Denn schon die Kultusministerkonferenz im Mai vergangenen Jahres in Greifswald hatte im Hinblick auf die Deklassierung der OstpädagogInnen eine behutsame Angleichung an die Westgehälter sowie eine Anerkennung der entsprechenden Abschlüsse empfohlen. Ohne Erfolg. Lediglich eine zweiprozentige Lohnsteigerung bis Oktober 1994 und eine weitere im Herbst des kommenden Jahres ist vorgesehen. Dabei wäre das Geld für eine hundertprozentige Anpassung durchaus vorhanden. Für 1995 sind in der mittelfristigen Finanzplanung des Senats für Personalkosten 15,2 Milliarden Mark eingeplant, also 1,2 Milliarden mehr als in diesem Jahr. Selbst Finanzsenator Elmar Pieroth (CDU) bestätigte, „eine Angleichung der Osttarife im öffentlichen Dienst auf Westniveau“ sei möglich.

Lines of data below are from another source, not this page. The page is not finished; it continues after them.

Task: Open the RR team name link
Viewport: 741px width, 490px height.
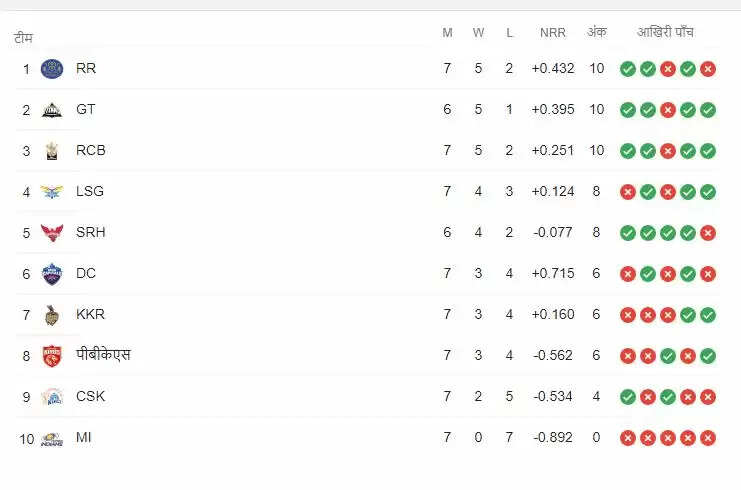Action: click(86, 69)
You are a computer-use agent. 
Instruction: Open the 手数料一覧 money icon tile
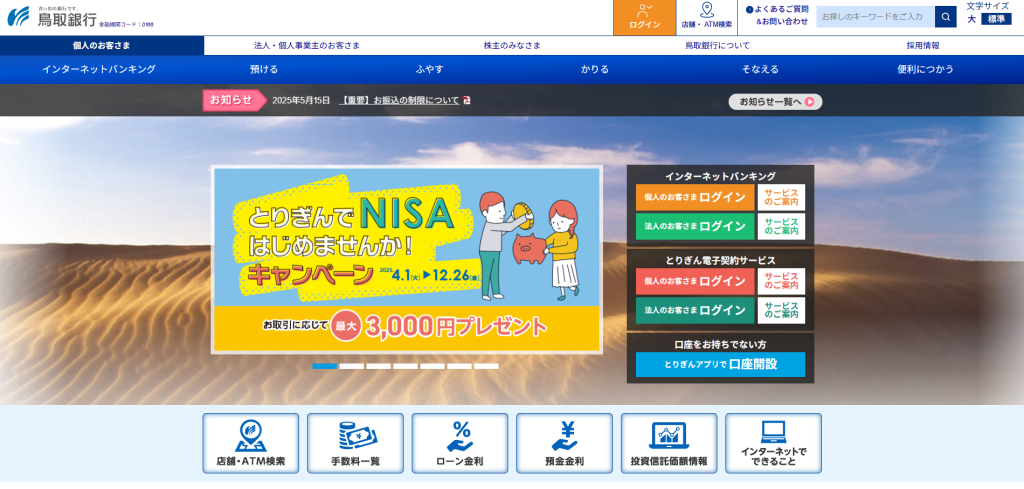(355, 443)
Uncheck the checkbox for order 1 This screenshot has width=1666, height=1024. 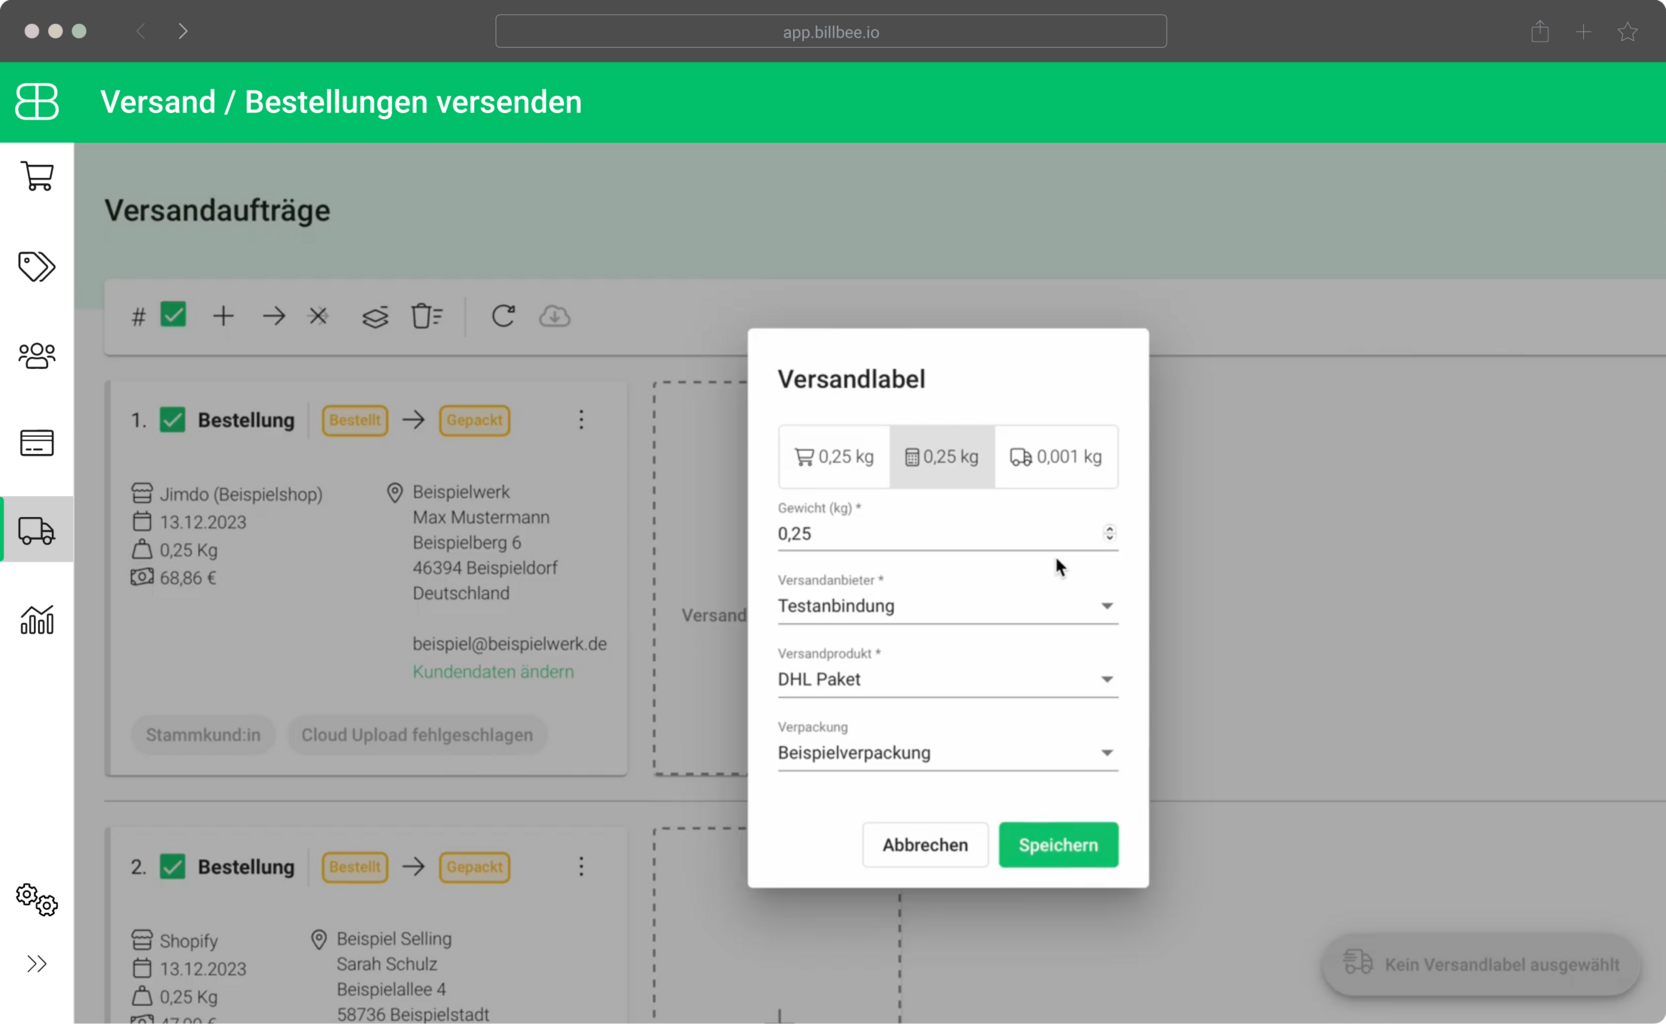(x=173, y=420)
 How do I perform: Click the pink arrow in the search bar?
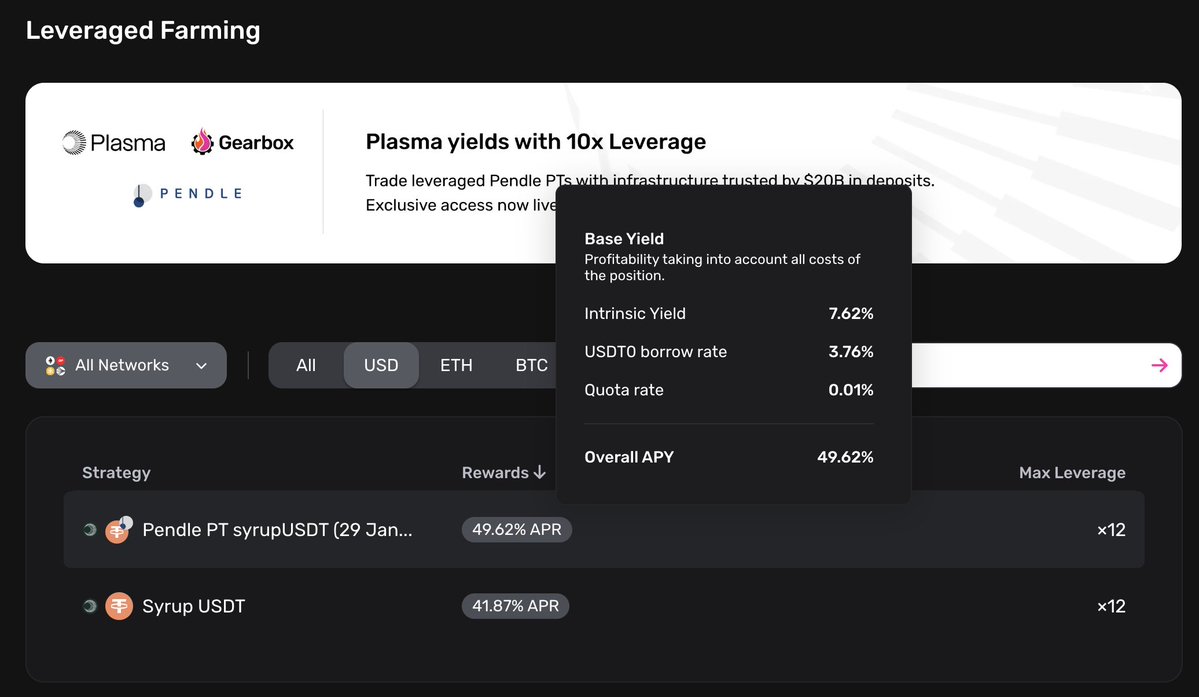(x=1159, y=365)
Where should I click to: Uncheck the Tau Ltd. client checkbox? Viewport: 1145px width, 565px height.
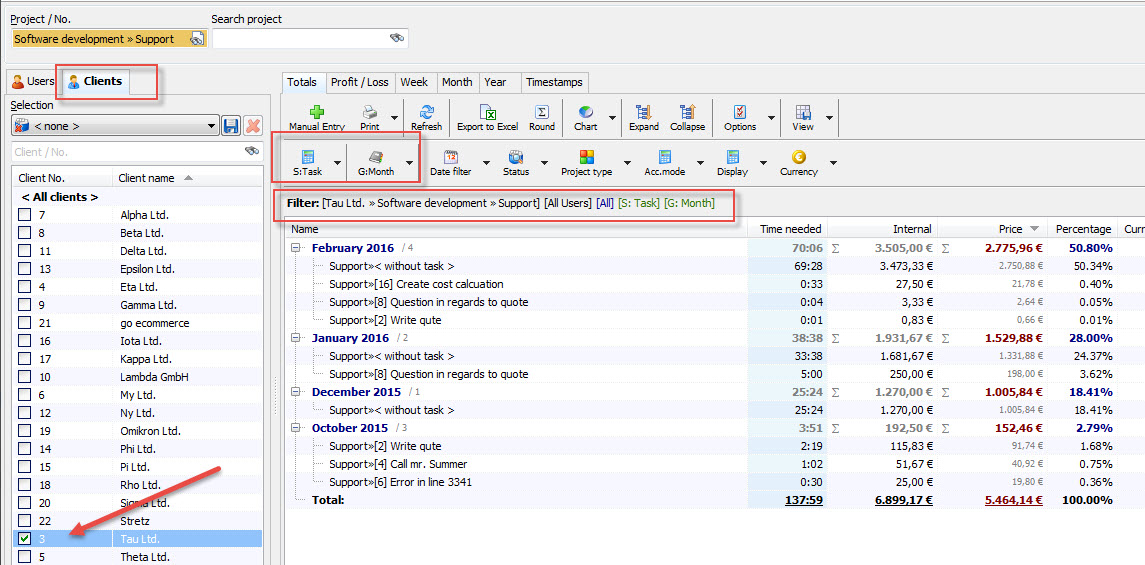click(25, 539)
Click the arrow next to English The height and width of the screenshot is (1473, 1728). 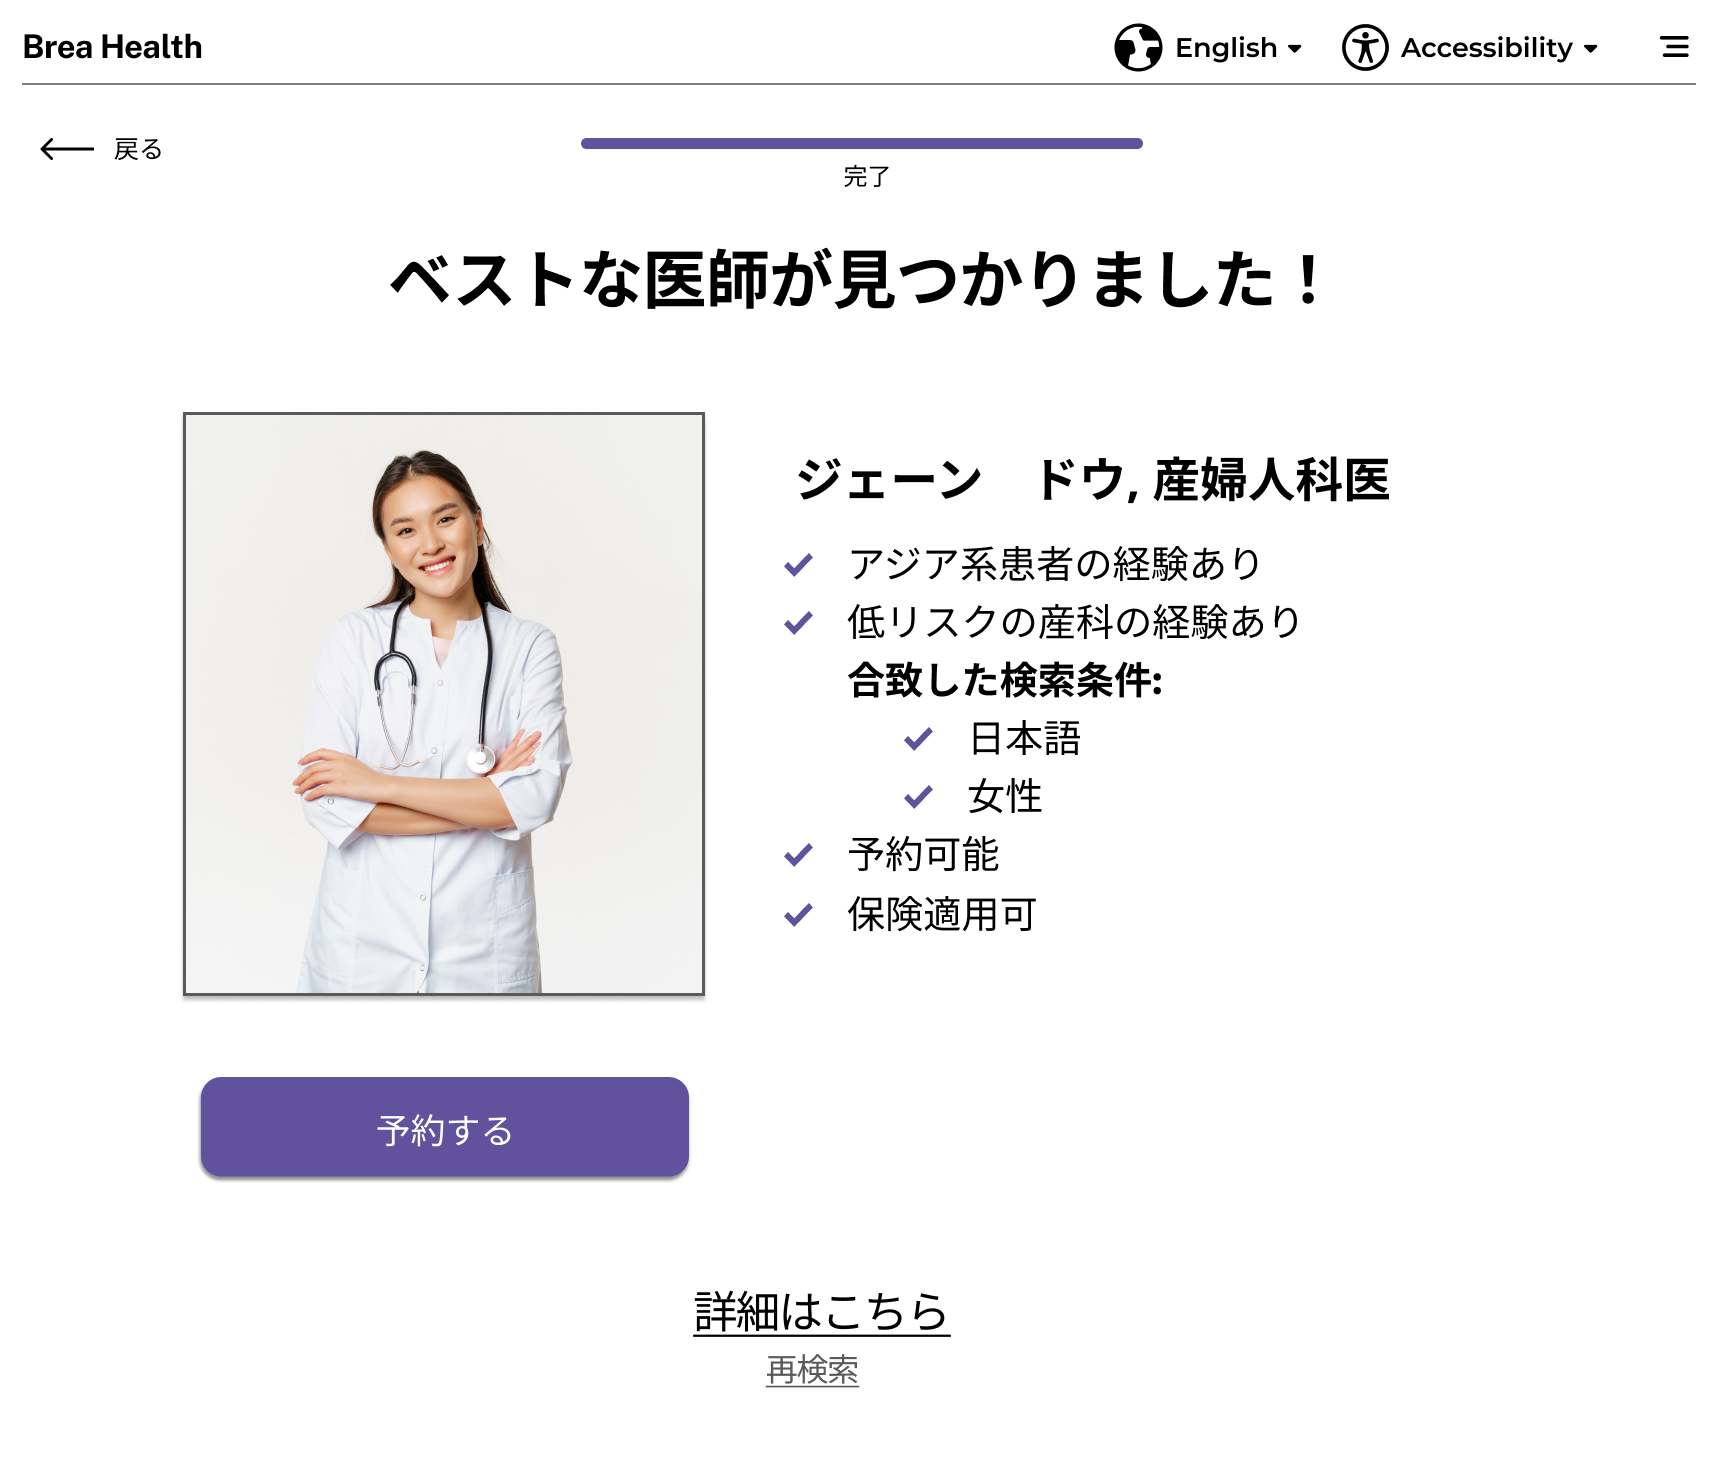click(x=1295, y=48)
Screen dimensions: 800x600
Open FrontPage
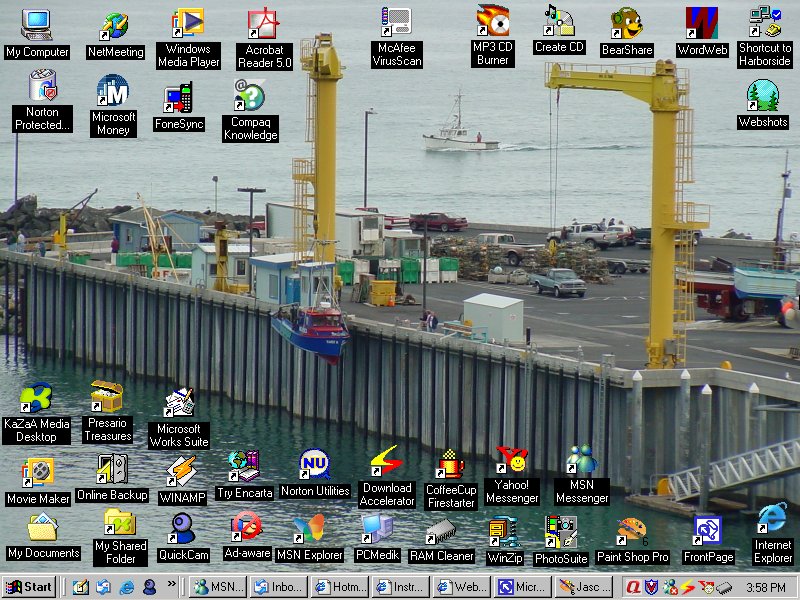click(x=708, y=530)
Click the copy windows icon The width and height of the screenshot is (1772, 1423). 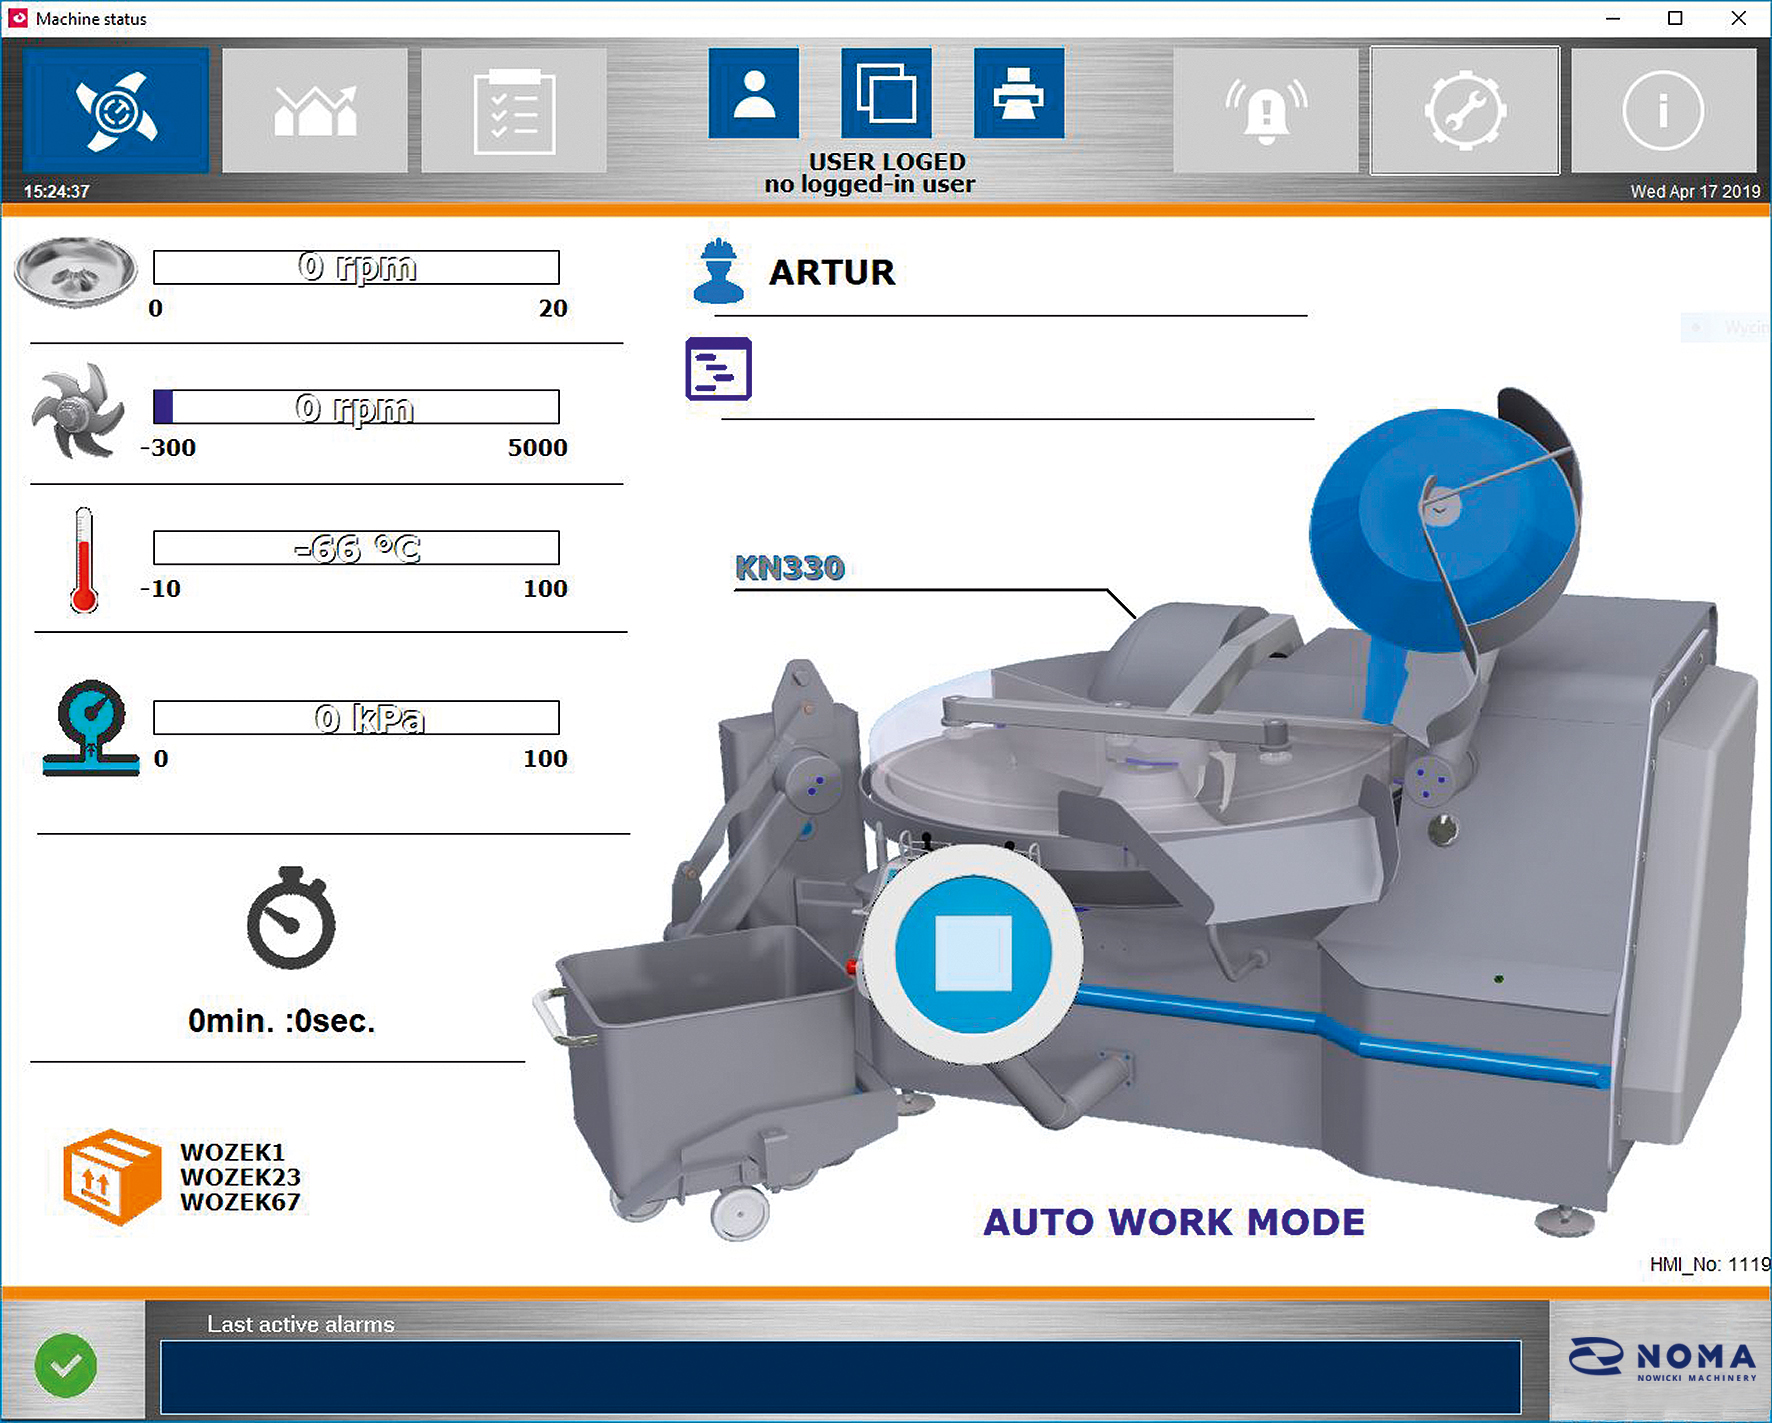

Daran scheint bisher niemand interessiert zu sein. Die Tarifkommission, in der die GEW vertreten ist, hat nach zwei Monaten erfolglosen Verhandelns ein auf den 5. Mai befristetes Ultimatum an den Innensenator gestellt und einigungsfähige Angebote eingefordert. Für Karin Karschnik ist klar: „Es mußte etwas passieren, sonst sind unsere Kinder die Leidtragenden!“ Schulsenator Jürgen Klemann (CDU) sieht das allerdings anders. Er empfindet das Verhalten der LehrerInnen als „unverantwortlich“. Der Streik richte sich einzig und allein gegen die Schüler. „Völlig unsinnig“ findet Karin Karschnik diese Argumentation: „Wer Lehrer entläßt, Klassen mit Schülern vollknallt und Kindereinrichtungen und Jugendklubs schließt, der handelt unverantwortlich gegenüber den Kindern, nicht wir!“

Gegen halb zwölf machen sich die LehrerInnen und ErzieherInnen der 9. Grundschule auf den Weg zum Alexanderplatz. Mehrere hundert PädagogInnen haben sich hier bei strömendem Regen vor dem „Haus des Lehrers“ versammelt und fordern Innensenator Heckelmann auf, endlich gleichen Lohn für gleiche Arbeit zu zahlen.